Summit County Public Health has released the findings from its 2022 Community Health Assessment. The report aims to provide a comprehensive look at the health of county residents.
The Community Health Assessment is done every three years, so this is the first time the data has been impacted by the COVID-19 pandemic. The pandemic and the drug overdose crisis are the reasons life expectancy in the county dropped by 1.2 years, said Chief Epidemiologist Rich Marountas.
“It’s a pretty meaningful drop, especially because overall the tendency in the last several decades has been for life expectancy to rise incrementally," Marountas said.
This report also marks the second time this decade a new leading cause of death became one of the top five, Policy and Legislative Affairs Manager Cory Kendrick said.
Aside from that, the data in the report wasn't really surprising to Kendrick.
“The data doesn’t change a whole lot within a short period of time," he said.
Public health issues such as sexually transmitted diseases, alcohol intake, mental health, stress, poverty and diabetes are still persistent in the county.

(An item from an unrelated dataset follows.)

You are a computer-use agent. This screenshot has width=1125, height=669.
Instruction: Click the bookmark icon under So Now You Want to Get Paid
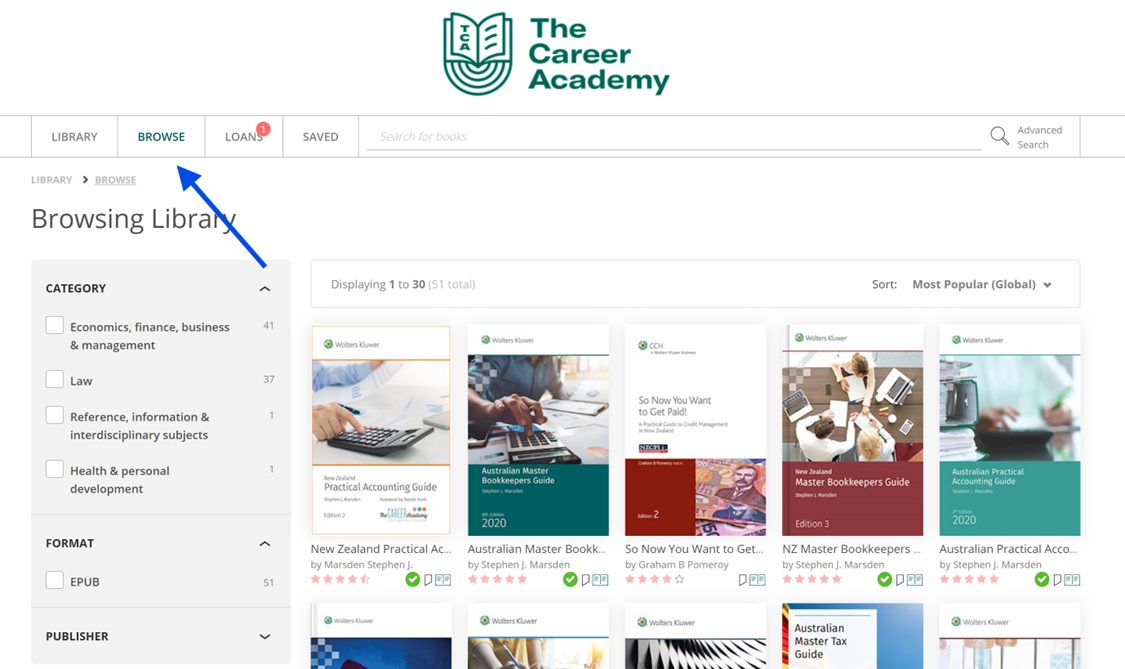pyautogui.click(x=743, y=579)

"You know these are the big things that are keeping us unhealthy, and those are hard things to change in three years," Kendrick said. "And so when we see a shift it's not going to be very dramatic."

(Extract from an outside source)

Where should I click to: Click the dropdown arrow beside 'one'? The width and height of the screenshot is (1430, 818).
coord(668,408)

It will take years for these issues to improve, Marountas said.
"We're smoking at about the same rate. We're obese at about the same rates or higher," Marountas said. "Exercise has not really changed, so with all those basic factors remaining kind of steady, there just isn't the groundwork there to look like we're going to see this big improvement."

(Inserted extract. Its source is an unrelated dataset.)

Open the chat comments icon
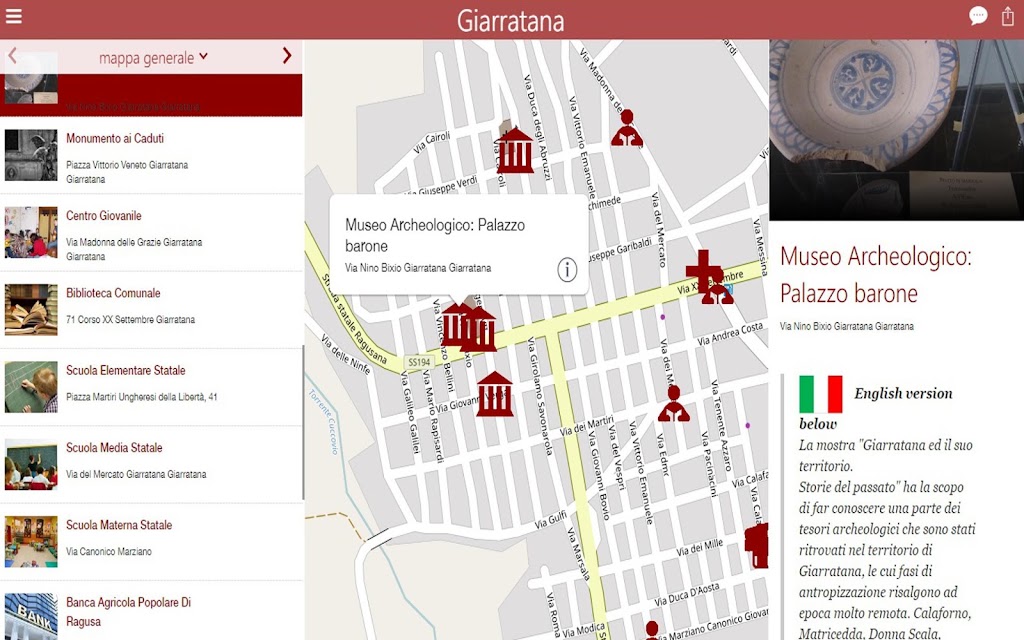Screen dimensions: 1024x640 [x=978, y=16]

The report also illustrates the racial inequities that persist in public health.
Death rates for Black residents are higher than white residents for four out of five of the most common causes of death. And more than 20% of Black residents live in poverty.
The report shows that race is the true issue in these health disparities, Kendrick said.
"You know socioeconomic difference although makes the problem much worse; poverty, education, those sort of things - it doesn't explain away the difference," Kendrick said.
There’s no easy fix for these inequities, Kendrick said.
“It’s so interwoven," he said. "It’s just not one solution to fix that sort of issue, but I think the first step is understanding there is an issue, understanding what the data looks like and understanding that there’s not one simple thing that’s going to fix the problem.”
The public health department will create a community health improvement plan to take actionable steps based on this data.